Christmas came early for Ontario producers last month with news that the provincial government is hiking its foreign and domestic tax credits to 18% and 30%, respectively – answering months of bitter complaints from stakeholders and, it is hoped, paving the way for a turnaround in the province’s beleaguered production sector.
‘We are committed to creating a supportive business environment in which our film and television industry can not only survive but thrive,’ says Madeleine Meilleur, the minister of culture. ‘All Ontarians have a stake in the success and sustainability of this important industry.’
The Ontario Liberals will put $48 million into the credit packages, which were to take effect Jan. 1 if approved by legislature. The new credits were unveiled at press conferences in both Ottawa and Toronto on Dec. 21.
‘We see this investment as a way to stimulate economic growth and job creation,’ says Finance Minster Greg Sorbara, adding that the province and the industry will track production volumes through 2005 to see if the credits make a difference. Both hope to see 10% growth on the domestic side and 10% to 15% for foreign shoots, according to a Ministry of Finance spokesperson.
Producers were quick to cheer the move. ‘The more than 20,000 people who work in Ontario’s film and television business were given their future back today,’ said Brian Topp, exec director of ACTRA Toronto and co-chair of the lobby group FilmOntario. ‘Today’s announcement will pay off in greater stability; in strengthening and building Ontario’s role as Canada’s domestic film and television center; and in greater competitiveness in the global production industry.’
‘We are thrilled that the McGuinty government has kept its election promise to give a boost to the film and television production industry… Congratulations must go out to everyone who worked hard to make our case heard,’ says Guy Mayson, president and CEO of the CFTPA.
‘Now more than ever the industry has to stick together if we’re going to remain successful and to keep production flowing in Ontario,’ adds Scott Garvie, co-chair of the CFTPA’s panel of Ontario producers.
The Ontario Film and Television Tax Credit is jumping from 20% to 30% for five years, and keeps its 10% regional bonus, bringing it closer to the domestic credits in Manitoba (35%) and Nova Scotia (45%). In the run-up to the last budget, Ontario producers had asked for 33% but went home empty-handed. The credit applies to labor costs for shows shot and posted in Ontario.
The Ontario Production Services Tax Credit, for foreign shoots, is going from 11% to 18%, subject to review before the end of 2005.
The tax breaks have been the focus of relentless lobbying from all corners of the industry. Ontario producers have for years been losing to other, more affordable regions such as the Prairies, the Maritimes, South Africa and Australia, and lost more business in 2003 because of the high loonie and Toronto’s SARS crisis. Production spending was down 11% or $106 million in 2003.
As recently as November, Sorbara had said the province would not get into an ‘unhealthy bidding war’ by upping its credits. That remark drew some 1,000 protestors to the steps of the provincial legislature, who staged a rally despite bitter, wet weather on Dec. 1.

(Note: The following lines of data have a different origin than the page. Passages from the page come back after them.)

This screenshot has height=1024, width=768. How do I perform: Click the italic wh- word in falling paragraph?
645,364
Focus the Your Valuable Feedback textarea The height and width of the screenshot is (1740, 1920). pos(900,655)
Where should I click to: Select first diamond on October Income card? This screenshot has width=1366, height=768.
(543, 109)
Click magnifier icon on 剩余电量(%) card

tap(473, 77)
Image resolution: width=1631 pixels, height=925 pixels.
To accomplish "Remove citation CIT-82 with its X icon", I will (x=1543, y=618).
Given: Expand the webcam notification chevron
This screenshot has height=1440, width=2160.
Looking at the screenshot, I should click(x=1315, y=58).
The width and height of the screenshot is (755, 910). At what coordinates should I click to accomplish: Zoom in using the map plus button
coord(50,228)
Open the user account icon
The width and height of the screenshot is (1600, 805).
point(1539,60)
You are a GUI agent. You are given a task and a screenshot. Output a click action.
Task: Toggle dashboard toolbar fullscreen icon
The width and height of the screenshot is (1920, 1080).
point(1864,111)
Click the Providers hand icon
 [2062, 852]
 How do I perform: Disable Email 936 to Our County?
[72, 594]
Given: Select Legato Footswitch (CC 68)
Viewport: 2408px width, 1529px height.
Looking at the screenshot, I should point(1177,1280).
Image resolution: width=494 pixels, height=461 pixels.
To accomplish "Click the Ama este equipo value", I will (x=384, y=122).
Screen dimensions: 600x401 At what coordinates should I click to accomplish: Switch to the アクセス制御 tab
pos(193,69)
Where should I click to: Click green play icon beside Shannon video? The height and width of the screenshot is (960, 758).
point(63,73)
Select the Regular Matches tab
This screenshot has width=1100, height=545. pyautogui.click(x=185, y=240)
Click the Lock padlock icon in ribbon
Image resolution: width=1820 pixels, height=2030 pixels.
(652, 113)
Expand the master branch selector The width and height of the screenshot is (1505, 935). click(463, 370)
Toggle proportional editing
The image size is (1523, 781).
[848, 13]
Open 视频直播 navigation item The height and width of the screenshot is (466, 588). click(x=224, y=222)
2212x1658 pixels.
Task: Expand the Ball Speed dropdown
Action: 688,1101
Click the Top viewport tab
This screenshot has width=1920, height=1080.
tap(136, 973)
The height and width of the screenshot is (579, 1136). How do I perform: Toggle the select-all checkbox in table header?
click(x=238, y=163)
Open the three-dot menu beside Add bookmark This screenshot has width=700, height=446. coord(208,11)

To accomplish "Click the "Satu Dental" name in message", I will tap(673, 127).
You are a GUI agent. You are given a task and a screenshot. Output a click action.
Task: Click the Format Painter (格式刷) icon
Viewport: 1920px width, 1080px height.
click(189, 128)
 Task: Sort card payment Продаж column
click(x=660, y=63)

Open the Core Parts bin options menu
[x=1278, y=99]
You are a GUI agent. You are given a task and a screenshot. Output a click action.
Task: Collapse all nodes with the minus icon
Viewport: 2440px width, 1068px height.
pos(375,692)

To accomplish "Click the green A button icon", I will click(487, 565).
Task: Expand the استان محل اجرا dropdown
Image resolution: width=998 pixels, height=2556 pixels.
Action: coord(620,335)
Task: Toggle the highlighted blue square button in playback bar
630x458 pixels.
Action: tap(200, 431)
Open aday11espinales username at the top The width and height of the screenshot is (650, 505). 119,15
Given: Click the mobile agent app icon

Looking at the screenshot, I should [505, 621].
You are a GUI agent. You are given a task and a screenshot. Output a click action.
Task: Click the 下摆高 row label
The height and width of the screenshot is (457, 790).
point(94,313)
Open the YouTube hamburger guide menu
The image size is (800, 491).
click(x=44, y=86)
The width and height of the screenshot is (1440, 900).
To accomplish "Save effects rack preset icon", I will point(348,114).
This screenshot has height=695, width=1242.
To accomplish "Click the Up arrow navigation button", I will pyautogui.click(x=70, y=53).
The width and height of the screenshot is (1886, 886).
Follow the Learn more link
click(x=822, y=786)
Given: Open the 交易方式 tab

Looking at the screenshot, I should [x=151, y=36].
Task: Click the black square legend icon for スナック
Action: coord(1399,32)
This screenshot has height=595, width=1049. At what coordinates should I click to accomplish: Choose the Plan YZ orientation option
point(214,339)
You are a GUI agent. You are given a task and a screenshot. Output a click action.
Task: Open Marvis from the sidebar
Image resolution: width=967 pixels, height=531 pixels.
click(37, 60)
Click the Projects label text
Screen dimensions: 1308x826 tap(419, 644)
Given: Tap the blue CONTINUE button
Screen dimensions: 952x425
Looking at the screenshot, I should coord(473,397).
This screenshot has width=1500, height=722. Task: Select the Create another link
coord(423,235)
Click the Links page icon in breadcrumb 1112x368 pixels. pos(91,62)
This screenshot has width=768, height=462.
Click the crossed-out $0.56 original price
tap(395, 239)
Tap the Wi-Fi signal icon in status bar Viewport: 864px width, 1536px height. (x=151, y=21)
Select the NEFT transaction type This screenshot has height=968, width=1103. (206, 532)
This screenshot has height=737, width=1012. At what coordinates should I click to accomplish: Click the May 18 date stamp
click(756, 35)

Days later the lobby group FilmOntario met with Finance officials and reported that the Grits were ‘seriously considering’ boosting the credit in the near future.
Now, in response, producers in B.C. are using the new credits to put pressure on their own government, calling for boosts to that province’s 20% domestic credit and its 11% break on foreign shoots.
‘The British Columbia government must ensure that our industry is on a level playing field with our main competitor,’ says Peter Leitch, chair of the Motion Picture Production Industry Association of B.C.